課題 1:
本文抜粋のうち「支援の原資となるのが「チョコ募金」で、チョコ缶にかわいい花の絵を描いた少女達は」から「地域。街は奪還したが、難民キャンプで闘病生活が続く彼女は学校に行きたいという。」までの部分を、一字一句そのまま書き写してください。
課題 2:
本文抜粋の最後の文に続く部分を書き継げ。

本文抜粋:
-----
2008年に結婚した川田さんと堤さん。もともと母親同士が知り合いの縁で堤さん著
『グラウンド・ゼロがくれた希望』を読んだ川田さんが会いに行き初対面で意気投合。
価値観や笑いのツボが共通し「この人しかいない」、一方の堤さんも心惹かれました。
川田さんは、生後6か月で血友病と判明。治療のために非加熱輸入血液製剤を使用した
ことが原因でHIVに感染。93年「薬害HIV訴訟」の原告となり、95年に19歳
で未成年として初めて実名を公表し被害をアピールし一連の象徴的存在となりました。
厚労省に損害賠償を求める「薬害HIV訴訟」の和解成立から20年が経ちましたが、
当時の被告企業の1社「化血研(化学及血清療法研究所)」が、国の承認と違う方法で
医薬品を製造していた問題で「業務停止命令」が出ました。この件に関して川田さんは
「安全な医薬品を消費者に供給する義務を深く自覚し、同じことを繰り返さぬよう最善
で最大の努力を約束する」と誓ったにもかかわらず、国と国民を欺いたのは許せない!
堤さんはジャーナリストの父親を反面教師に、この職業には絶対に就くまいと思ったが
アメリカの同時多発テロを契機にジャーナリストの道に進むことになりました。亡き父
の「一番弱い人の側に立つこと」と「スクープではなく人間を書け」の戒めを守りつつ
著書『ルポ貧困大国アメリカ』や『沈みゆく大国アメリカ』で弱者視点から「いのち」
を描き続けていますが、鎌田さんも対岸の火事ではなく「日本も土俵際だぞ」と同意。
■進呈■鎌田實『人は一瞬で変われる』(集英社文庫)5名に。1月29日必着です。
2016年1月18日
1月17日 第191回放送
鎌田代表の「日本イラク医療支援ネットワーク」通称JIM-NET(ジムネット)は
イラクの「がんの子ども達」への医療支援を目的に設立されたが、近年のイラク国内の
情勢悪化と、隣国シリアの内戦で難民が激増して「難民キャンプ支援」を開始。今回は
薬やミルクなどを持参して「難民キャンプ」を訪問した鎌田さん渾身のリポートです。
支援の原資となるのが「チョコ募金」で、チョコ缶にかわいい花の絵を描いた少女達は
いずれも現地でがん闘病中です。「ポインセチア」を描いたナブラスはユーイング肉腫
を患うクルド人ヤジディ教徒。イラク北部の要衝シンジャール出身で過激派組織のIS
「イスラム国」に襲われ住民5000人が殺害され、多くの人が山に逃げ込んだという
地域。街は奪還したが、難民キャンプで闘病生活が続く彼女は学校に行きたいという。
-----
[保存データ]
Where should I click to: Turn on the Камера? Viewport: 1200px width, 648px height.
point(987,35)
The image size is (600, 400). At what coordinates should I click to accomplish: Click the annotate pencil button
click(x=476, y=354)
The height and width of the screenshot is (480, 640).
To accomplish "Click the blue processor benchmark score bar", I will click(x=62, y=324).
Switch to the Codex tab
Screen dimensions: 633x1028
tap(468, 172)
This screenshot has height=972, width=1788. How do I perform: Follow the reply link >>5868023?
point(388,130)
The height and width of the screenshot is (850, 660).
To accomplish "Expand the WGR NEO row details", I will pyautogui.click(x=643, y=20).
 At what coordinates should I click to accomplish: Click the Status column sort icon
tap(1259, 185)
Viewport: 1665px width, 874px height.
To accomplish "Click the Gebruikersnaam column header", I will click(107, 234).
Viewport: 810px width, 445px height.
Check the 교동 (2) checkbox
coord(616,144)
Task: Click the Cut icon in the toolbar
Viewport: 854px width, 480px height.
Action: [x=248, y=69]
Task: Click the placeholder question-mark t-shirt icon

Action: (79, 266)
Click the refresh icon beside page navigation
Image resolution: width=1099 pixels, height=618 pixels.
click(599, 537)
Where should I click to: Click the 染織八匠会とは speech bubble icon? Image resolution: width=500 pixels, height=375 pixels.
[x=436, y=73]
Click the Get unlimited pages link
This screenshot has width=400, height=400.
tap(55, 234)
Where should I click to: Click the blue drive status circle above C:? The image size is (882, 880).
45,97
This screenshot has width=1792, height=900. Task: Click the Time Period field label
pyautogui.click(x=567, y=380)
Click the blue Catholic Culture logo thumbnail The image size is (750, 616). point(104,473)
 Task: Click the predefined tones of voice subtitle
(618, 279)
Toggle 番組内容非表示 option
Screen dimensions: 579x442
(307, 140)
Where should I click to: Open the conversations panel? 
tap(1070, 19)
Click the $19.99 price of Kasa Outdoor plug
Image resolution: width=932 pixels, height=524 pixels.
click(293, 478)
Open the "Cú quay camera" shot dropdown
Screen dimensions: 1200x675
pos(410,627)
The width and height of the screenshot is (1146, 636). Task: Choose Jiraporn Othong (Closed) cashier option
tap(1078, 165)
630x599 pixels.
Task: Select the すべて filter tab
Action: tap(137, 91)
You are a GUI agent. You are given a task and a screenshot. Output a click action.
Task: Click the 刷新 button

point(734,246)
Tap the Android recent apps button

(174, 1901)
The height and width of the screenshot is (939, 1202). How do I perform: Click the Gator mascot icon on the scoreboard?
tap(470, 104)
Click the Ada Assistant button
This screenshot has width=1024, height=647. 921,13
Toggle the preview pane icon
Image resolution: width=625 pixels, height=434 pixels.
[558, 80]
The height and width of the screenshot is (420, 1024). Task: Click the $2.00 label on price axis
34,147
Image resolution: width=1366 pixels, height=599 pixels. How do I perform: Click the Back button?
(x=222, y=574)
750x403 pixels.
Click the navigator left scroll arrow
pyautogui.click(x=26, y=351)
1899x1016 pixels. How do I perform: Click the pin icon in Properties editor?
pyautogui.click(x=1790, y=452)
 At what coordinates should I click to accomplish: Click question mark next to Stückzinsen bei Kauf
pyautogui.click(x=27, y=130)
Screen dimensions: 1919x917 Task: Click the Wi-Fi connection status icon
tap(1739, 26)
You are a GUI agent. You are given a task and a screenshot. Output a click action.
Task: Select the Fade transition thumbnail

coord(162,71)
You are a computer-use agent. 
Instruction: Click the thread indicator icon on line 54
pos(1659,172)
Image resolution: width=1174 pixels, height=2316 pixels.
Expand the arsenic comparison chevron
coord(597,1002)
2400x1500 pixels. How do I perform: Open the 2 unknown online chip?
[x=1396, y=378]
-----
回答欄 1:
支援の原資となるのが「チョコ募金」で、チョコ缶にかわいい花の絵を描いた少女達は
いずれも現地でがん闘病中です。「ポインセチア」を描いたナブラスはユーイング肉腫
を患うクルド人ヤジディ教徒。イラク北部の要衝シンジャール出身で過激派組織のIS
「イスラム国」に襲われ住民5000人が殺害され、多くの人が山に逃げ込んだという
地域。街は奪還したが、難民キャンプで闘病生活が続く彼女は学校に行きたいという。

回答欄 2:
もう一人は、金宝樹を描いたシリア出身のローリン。ダマスカスで白血病の治療を受け
ていたが、内戦が激しくなり国境を超えて、イラクのシリア人難民キャンプに収容され
父親のファーテルさんがJIM-NETの門をたたき、治療を再開することができた。
電気技師の父親は難民キャンプ周辺で仕事がなく、薬を買うお金もない状態だったので
ローリンの医療支援と共に、父親の仕事探しが急務と考え、鎌田さん達は屋台を準備。
キャンプ内では「茹でたソラマメ」を無料で配り、キャンプの外ではソラマメを販売。
病床の少女を抱える現状は厳しいが、働くことが父親の希望につながるとの考えです。
そして難民達は仕事がないから運動不足が著しい。「元気で故郷に帰ろう」そのために
糖尿病や高血圧など慢性疾患予防の「健康づくり運動講演会」を難民キャンプで開催。
■「チョコ募金」の申し込み電話03-3209-0051「JIM-NET」です。
2016年1月12日
1月10日 第190回放送
日本では65歳以上の高齢者のうち15%が認知症を発症しているといわれ、患者数は
460万人。予備軍とされる400万人を含めると、860万人もの数にのぼります。
しかも厚生労働省の推計によると2025年には認知症患者だけで700万人に達する
とされ、認知症の治療だけでなく、ならないためのケア、介護者の心得も要準備です。
『ドラえもん』といえば、声優の大山のぶ代さんの「声」でお馴染みの方も多いですが
いまの大山さんは『ドラえもん』を見ても無反応で、わからないらしいのです。それが
いちばん哀しいし悔しい!と介護を続ける夫でタレント砂川啓介さんが今回のゲスト。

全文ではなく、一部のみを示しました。